Yaşadığı çadır kentte durumlarının iyi olduğunu aktaran Güneş, "Devletimiz ve AFAD bakıyorlar bize. Evde çatlaklar var ve korkudan içeri giremedik. Askerden gelen oğluma elbiselerini almak için gittim ama içeriye girmeme memurlar izin vermedi." ifadesini kullandı.
Recep Aslantaş ise yaşadıklarını kelimelere yansıtabilmesinin çok zor olduğunu vurguladı.
Deprem anında ve sonrasında yaşadıklarına halen inanamadığına değinen Aslantaş, "Deprem oluyor dedik kalktık.
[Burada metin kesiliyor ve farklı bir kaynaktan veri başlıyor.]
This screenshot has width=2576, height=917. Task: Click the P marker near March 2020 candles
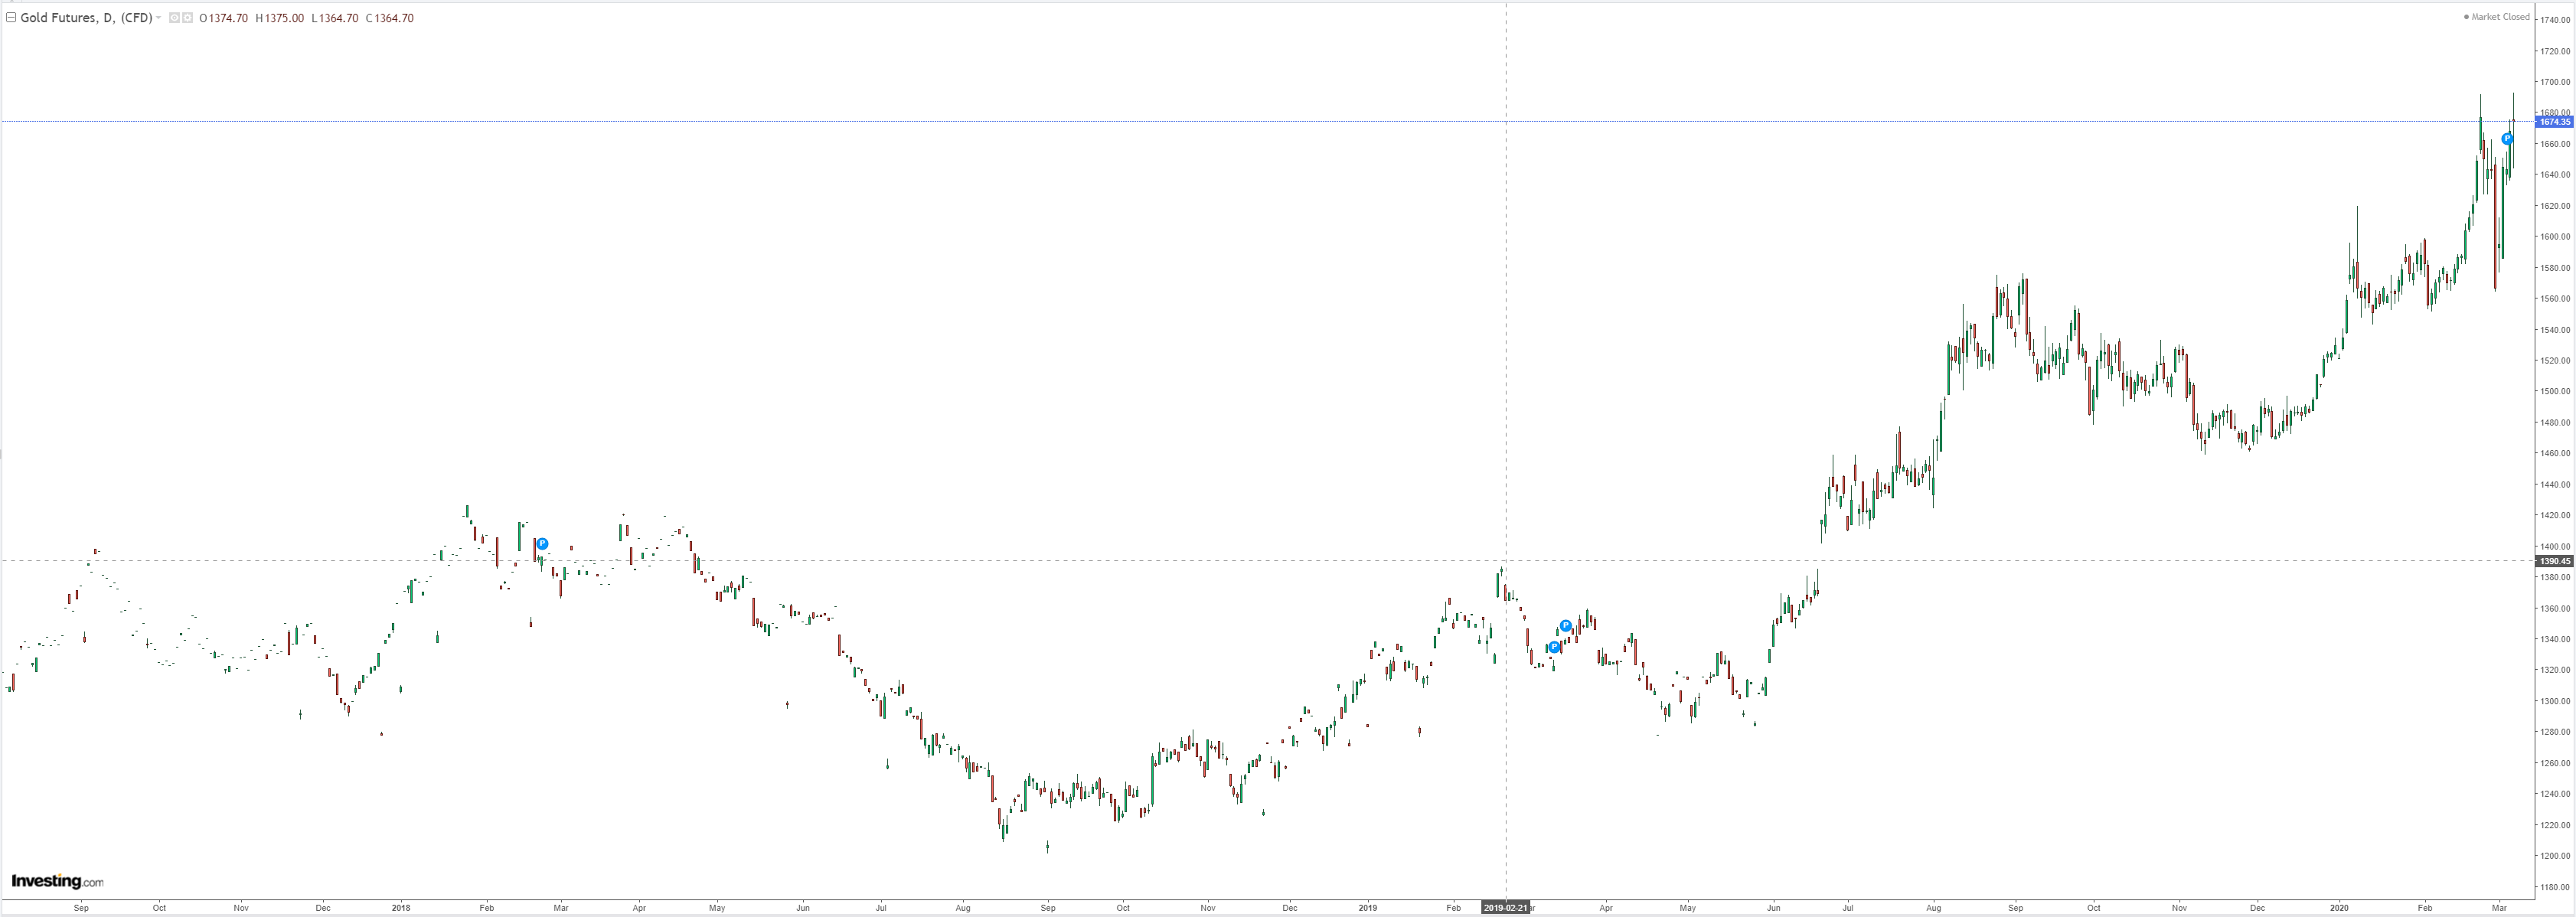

Geçer dedik ve durduk. O halde çocukların olduğu odaya koştuk. Bina neredeyse yan yattı ve birbirimize sarıldık. Sonradan düzeldi kanepeler, koltuklar düştü. Apar topar üstümüzü giyindik ve aşağıya indik. Annem rahatsız ayrı yerde kalıyordu oraya gittik. Onun yanına gitmeye çalıştım gidemedim. Şükür onda da bir şey yok. Sonrasında iki gün arabada yattık." dedi.
"Yanımıza aldığımız bir mont, ayağımızda terlik ve çorap..."
Aslantaş, yaşadıkları her şeye rağmen şükrettiklerine dikkati çekerek, şöyle devam etti:
"Biz deprem mucizeleriyiz. Ayakta kalıyorsak buna şükrediyoruz. Umudumuzu yitirmiyoruz, inşallah iyi olacak. Ben 45 yaşındayım ve 30 yıldır uğraşıyorum. Evim, arabam ve içeride, 'bir gün lazım olur' diye ayırdığım biraz da param vardı. Sadece yanımıza aldığımız bir mont, ayağımızda terlik ve çorap... Canımızı kurtardık, her şey orada kaldı. 30 yıllık emeğim 1 dakika sürdü ve gitti. Şu an evime giremiyorum. Üzerimdeki gömleğim ve çorabımı buraya gelen hayırseverler verdi. Sıfırdayım şu an. Evim yok, arabam gitti. Sıcak çorba içiyorum, Allah'a şükür. Bunu 'zenginim' ve 'çalışıyorum' diyenler düşünsün. Canım sağ mı, ailem yanımda mı? Bunlar yetiyor."